While going through my bank account the other day, performing the sort of archaeological dig that passes for financial management in retirement, I noticed something curious. A direct debit to British Gas was still sitting there. Nothing had been taken from it for about a year. I had left them long ago.
Naturally I cancelled it.
At this point I assumed absolutely nothing would happen. After all, nothing had been happening for twelve months.
This was a grave misunderstanding.
Within hours the emails began arriving. Apparently I had just committed a serious administrative offence. I had removed my direct debit and therefore lost my "special discount", and the system was now very concerned to inform me of my newly calculated estimated annual bill.
For energy they were no longer supplying.

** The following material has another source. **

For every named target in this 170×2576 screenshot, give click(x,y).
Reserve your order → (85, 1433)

This, I suspect, is the modern corporate algorithm in its natural habitat. The system does not know whether it supplies you with gas. It does not know whether you are even a customer. But it does know, with immense confidence, that a direct debit has changed somewhere in the universe and that corrective action must therefore be taken immediately.
At this point one attempts the traditional British remedy, which is to telephone someone. Finding the number required navigating a series of websites apparently designed by people who believe humans should never speak to other humans again.
Eventually I found it.
To be fair to the lady who answered, she was perfectly sensible. She cancelled the account within about thirty seconds, which raises the awkward question of why the machine had been threatening me with imaginary bills in the first place.

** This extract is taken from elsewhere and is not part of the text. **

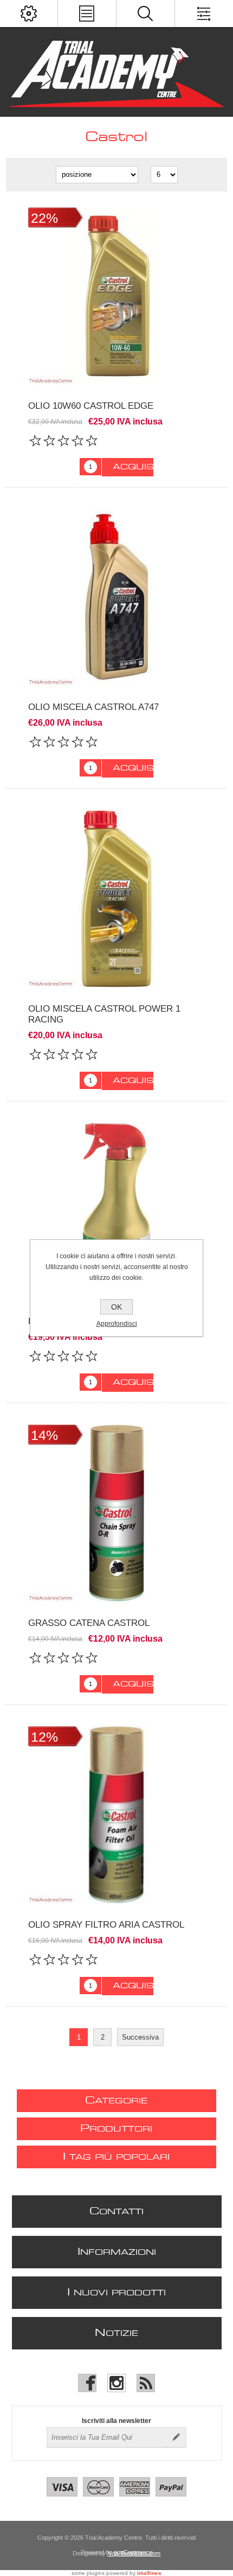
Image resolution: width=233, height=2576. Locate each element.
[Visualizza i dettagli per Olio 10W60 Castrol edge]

I asked her to log a complaint.
Not because I expect anything dramatic to happen. No one is going to storm the server room and shout "stop the algorithm". But somewhere, in a quiet spreadsheet in a quiet office, a tally will go up by one under the heading "system behaving like a confused Labrador".
If enough of those accumulate, some poor IT engineer will eventually be told to adjust the rule that says:
Direct debit cancelled - panic - invent bill.
Until then, the machine will continue doing what machines do best. Confidently misunderstanding the world and sending emails about it.